● Pedido
Organize todas as linhas dos dados abaixo em uma lista numerada, deixando de fora as linhas em branco.

Linhas de dados
####################

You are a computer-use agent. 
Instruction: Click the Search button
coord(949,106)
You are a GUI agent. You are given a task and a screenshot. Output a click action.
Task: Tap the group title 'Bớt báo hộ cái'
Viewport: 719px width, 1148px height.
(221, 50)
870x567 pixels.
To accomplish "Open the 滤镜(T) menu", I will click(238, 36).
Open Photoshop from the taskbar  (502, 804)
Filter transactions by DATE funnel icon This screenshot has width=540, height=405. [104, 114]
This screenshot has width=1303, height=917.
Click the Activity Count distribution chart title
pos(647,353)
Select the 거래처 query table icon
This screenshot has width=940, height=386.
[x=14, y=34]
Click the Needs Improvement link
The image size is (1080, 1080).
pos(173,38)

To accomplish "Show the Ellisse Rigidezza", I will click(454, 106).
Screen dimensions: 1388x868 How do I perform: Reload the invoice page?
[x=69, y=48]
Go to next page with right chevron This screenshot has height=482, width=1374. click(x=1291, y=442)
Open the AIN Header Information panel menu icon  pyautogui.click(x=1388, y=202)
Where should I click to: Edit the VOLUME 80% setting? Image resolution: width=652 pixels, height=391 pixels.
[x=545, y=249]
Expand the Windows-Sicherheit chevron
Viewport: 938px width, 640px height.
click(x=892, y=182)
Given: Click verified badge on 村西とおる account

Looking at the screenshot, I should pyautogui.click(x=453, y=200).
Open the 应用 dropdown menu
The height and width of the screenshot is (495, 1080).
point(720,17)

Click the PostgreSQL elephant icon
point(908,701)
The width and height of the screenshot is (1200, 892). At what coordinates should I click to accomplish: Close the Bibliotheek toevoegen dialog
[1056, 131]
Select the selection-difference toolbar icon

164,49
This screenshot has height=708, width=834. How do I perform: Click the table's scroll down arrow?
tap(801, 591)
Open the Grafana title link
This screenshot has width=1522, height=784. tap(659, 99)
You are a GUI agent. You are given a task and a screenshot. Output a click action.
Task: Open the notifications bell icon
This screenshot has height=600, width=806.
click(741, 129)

####################

● Resolução detalhada
1. You are a computer-use agent. 
2. Instruction: Click the Search button
3. coord(949,106)
4. You are a GUI agent. You are given a task and a screenshot. Output a click action.
5. Task: Tap the group title 'Bớt báo hộ cái'
6. Viewport: 719px width, 1148px height.
7. (221, 50)
8. 870x567 pixels.
9. To accomplish "Open the 滤镜(T) menu", I will click(238, 36).
10. Open Photoshop from the taskbar  (502, 804)
11. Filter transactions by DATE funnel icon This screenshot has width=540, height=405. [104, 114]
12. This screenshot has width=1303, height=917.
13. Click the Activity Count distribution chart title
14. pos(647,353)
15. Select the 거래처 query table icon
16. This screenshot has width=940, height=386.
17. [x=14, y=34]
18. Click the Needs Improvement link
19. The image size is (1080, 1080).
20. pos(173,38)
21. To accomplish "Show the Ellisse Rigidezza", I will click(454, 106).
22. Screen dimensions: 1388x868 How do I perform: Reload the invoice page?
23. [x=69, y=48]
24. Go to next page with right chevron This screenshot has height=482, width=1374. click(x=1291, y=442)
25. Open the AIN Header Information panel menu icon  pyautogui.click(x=1388, y=202)
26. Where should I click to: Edit the VOLUME 80% setting? Image resolution: width=652 pixels, height=391 pixels.
27. [x=545, y=249]
28. Expand the Windows-Sicherheit chevron
29. Viewport: 938px width, 640px height.
30. click(x=892, y=182)
31. Given: Click verified badge on 村西とおる account
32. Looking at the screenshot, I should pyautogui.click(x=453, y=200).
33. Open the 应用 dropdown menu
34. The height and width of the screenshot is (495, 1080).
35. point(720,17)
36. Click the PostgreSQL elephant icon
37. point(908,701)
38. The width and height of the screenshot is (1200, 892). At what coordinates should I click to accomplish: Close the Bibliotheek toevoegen dialog
39. [1056, 131]
40. Select the selection-difference toolbar icon
41. 164,49
42. This screenshot has height=708, width=834. How do I perform: Click the table's scroll down arrow?
43. tap(801, 591)
44. Open the Grafana title link
45. This screenshot has width=1522, height=784. tap(659, 99)
46. You are a GUI agent. You are given a task and a screenshot. Output a click action.
47. Task: Open the notifications bell icon
48. This screenshot has height=600, width=806.
49. click(741, 129)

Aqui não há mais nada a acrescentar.